Task directions:
Every record here needs to be written out again exactly.

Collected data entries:
++++++++++++++++++++

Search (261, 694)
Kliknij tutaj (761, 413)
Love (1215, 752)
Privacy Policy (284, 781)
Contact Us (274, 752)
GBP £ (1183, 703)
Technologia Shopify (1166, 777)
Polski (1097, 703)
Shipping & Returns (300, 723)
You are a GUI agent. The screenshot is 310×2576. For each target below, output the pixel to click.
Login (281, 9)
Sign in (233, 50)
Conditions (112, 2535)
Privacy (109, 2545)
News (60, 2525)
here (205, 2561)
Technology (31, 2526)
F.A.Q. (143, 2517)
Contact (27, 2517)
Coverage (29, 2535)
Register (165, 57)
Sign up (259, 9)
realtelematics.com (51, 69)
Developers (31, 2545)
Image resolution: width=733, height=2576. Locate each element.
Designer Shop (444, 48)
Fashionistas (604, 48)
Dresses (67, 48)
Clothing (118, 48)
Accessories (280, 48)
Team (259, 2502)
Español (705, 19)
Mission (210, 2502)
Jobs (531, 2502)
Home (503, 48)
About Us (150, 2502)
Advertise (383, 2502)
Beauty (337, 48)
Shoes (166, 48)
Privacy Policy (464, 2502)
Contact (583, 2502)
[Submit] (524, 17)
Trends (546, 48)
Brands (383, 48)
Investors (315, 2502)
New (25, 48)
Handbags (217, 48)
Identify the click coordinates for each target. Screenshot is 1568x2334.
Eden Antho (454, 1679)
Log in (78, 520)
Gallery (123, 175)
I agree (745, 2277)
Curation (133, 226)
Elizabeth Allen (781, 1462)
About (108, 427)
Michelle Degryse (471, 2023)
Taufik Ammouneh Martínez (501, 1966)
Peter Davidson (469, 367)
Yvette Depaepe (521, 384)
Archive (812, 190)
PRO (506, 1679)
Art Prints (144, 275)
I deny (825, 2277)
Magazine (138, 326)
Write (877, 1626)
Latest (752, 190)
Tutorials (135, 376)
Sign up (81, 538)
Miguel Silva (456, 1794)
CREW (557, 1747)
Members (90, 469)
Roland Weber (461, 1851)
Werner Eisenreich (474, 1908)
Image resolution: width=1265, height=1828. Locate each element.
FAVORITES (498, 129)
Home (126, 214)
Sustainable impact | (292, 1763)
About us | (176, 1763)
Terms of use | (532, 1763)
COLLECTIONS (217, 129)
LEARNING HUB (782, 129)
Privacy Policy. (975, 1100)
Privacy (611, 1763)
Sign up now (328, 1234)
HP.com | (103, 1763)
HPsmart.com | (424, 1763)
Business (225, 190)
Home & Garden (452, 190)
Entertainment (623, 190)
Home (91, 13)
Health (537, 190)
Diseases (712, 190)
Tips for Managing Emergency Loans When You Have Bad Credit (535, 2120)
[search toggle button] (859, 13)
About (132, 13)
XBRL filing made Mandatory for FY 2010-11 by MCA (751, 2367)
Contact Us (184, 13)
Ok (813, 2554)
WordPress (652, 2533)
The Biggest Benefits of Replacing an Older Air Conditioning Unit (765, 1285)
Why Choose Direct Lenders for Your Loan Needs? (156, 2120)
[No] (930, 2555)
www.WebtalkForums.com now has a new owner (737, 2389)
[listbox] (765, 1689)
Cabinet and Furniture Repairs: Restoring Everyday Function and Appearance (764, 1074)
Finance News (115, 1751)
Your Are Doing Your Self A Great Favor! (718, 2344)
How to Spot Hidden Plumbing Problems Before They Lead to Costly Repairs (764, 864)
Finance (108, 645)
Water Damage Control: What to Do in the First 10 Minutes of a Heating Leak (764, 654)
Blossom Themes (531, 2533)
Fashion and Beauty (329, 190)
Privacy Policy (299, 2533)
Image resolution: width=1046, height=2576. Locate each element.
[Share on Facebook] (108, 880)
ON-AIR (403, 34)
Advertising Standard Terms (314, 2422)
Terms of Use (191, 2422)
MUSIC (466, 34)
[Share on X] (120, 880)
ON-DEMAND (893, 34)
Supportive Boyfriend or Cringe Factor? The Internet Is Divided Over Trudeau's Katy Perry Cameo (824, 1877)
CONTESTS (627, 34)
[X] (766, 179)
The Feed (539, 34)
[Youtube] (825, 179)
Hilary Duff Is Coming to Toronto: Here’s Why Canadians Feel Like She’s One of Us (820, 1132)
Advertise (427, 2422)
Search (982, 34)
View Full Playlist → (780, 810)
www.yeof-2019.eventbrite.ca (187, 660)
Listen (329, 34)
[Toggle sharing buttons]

++++++++++++++++++++

Result of the task:
Search (261, 694)
Kliknij tutaj (761, 413)
Love (1215, 752)
Privacy Policy (284, 781)
Contact Us (274, 752)
GBP £ (1183, 703)
Technologia Shopify (1166, 777)
Polski (1097, 703)
Shipping & Returns (300, 723)
You are a GUI agent. The screenshot is 310×2576. For each target below, output the pixel to click.
Login (281, 9)
Sign in (233, 50)
Conditions (112, 2535)
Privacy (109, 2545)
News (60, 2525)
here (205, 2561)
Technology (31, 2526)
F.A.Q. (143, 2517)
Contact (27, 2517)
Coverage (29, 2535)
Register (165, 57)
Sign up (259, 9)
realtelematics.com (51, 69)
Developers (31, 2545)
Image resolution: width=733, height=2576. Locate each element.
Designer Shop (444, 48)
Fashionistas (604, 48)
Dresses (67, 48)
Clothing (118, 48)
Accessories (280, 48)
Team (259, 2502)
Español (705, 19)
Mission (210, 2502)
Jobs (531, 2502)
Home (503, 48)
About Us (150, 2502)
Advertise (383, 2502)
Beauty (337, 48)
Shoes (166, 48)
Privacy Policy (464, 2502)
Contact (583, 2502)
[Submit] (524, 17)
Trends (546, 48)
Brands (383, 48)
Investors (315, 2502)
New (25, 48)
Handbags (217, 48)
Identify the click coordinates for each target. Screenshot is 1568x2334.
Eden Antho (454, 1679)
Log in (78, 520)
Gallery (123, 175)
I agree (745, 2277)
Curation (133, 226)
Elizabeth Allen (781, 1462)
About (108, 427)
Michelle Degryse (471, 2023)
Taufik Ammouneh Martínez (501, 1966)
Peter Davidson (469, 367)
Yvette Depaepe (521, 384)
Archive (812, 190)
PRO (506, 1679)
Art Prints (144, 275)
I deny (825, 2277)
Magazine (138, 326)
Write (877, 1626)
Latest (752, 190)
Tutorials (135, 376)
Sign up (81, 538)
Miguel Silva (456, 1794)
CREW (557, 1747)
Members (90, 469)
Roland Weber (461, 1851)
Werner Eisenreich (474, 1908)
Image resolution: width=1265, height=1828. Locate each element.
FAVORITES (498, 129)
Home (126, 214)
Sustainable impact | (292, 1763)
About us | (176, 1763)
Terms of use | (532, 1763)
COLLECTIONS (217, 129)
LEARNING HUB (782, 129)
Privacy Policy. (975, 1100)
Privacy (611, 1763)
Sign up now (328, 1234)
HP.com | (103, 1763)
HPsmart.com | (424, 1763)
Business (225, 190)
Home & Garden (452, 190)
Entertainment (623, 190)
Home (91, 13)
Health (537, 190)
Diseases (712, 190)
Tips for Managing Emergency Loans When You Have Bad Credit (535, 2120)
[search toggle button] (859, 13)
About (132, 13)
XBRL filing made Mandatory for FY 2010-11 by MCA (751, 2367)
Contact Us (184, 13)
Ok (813, 2554)
WordPress (652, 2533)
The Biggest Benefits of Replacing an Older Air Conditioning Unit (765, 1285)
Why Choose Direct Lenders for Your Loan Needs? (156, 2120)
[No] (930, 2555)
www.WebtalkForums.com now has a new owner (737, 2389)
[listbox] (765, 1689)
Cabinet and Furniture Repairs: Restoring Everyday Function and Appearance (764, 1074)
Finance News (115, 1751)
Your Are Doing Your Self A Great Favor! (718, 2344)
How to Spot Hidden Plumbing Problems Before They Lead to Costly Repairs (764, 864)
Finance (108, 645)
Water Damage Control: What to Do in the First 10 Minutes of a Heating Leak (764, 654)
Blossom Themes (531, 2533)
Fashion and Beauty (329, 190)
Privacy Policy (299, 2533)
Image resolution: width=1046, height=2576. Locate each element.
[Share on Facebook] (108, 880)
ON-AIR (403, 34)
Advertising Standard Terms (314, 2422)
Terms of Use (191, 2422)
MUSIC (466, 34)
[Share on X] (120, 880)
ON-DEMAND (893, 34)
Supportive Boyfriend or Cringe Factor? The Internet Is Divided Over Trudeau's Katy Perry Cameo (824, 1877)
CONTESTS (627, 34)
[X] (766, 179)
The Feed (539, 34)
[Youtube] (825, 179)
Hilary Duff Is Coming to Toronto: Here’s Why Canadians Feel Like She’s One of Us (820, 1132)
Advertise (427, 2422)
Search (982, 34)
View Full Playlist → (780, 810)
www.yeof-2019.eventbrite.ca (187, 660)
Listen (329, 34)
[Toggle sharing buttons]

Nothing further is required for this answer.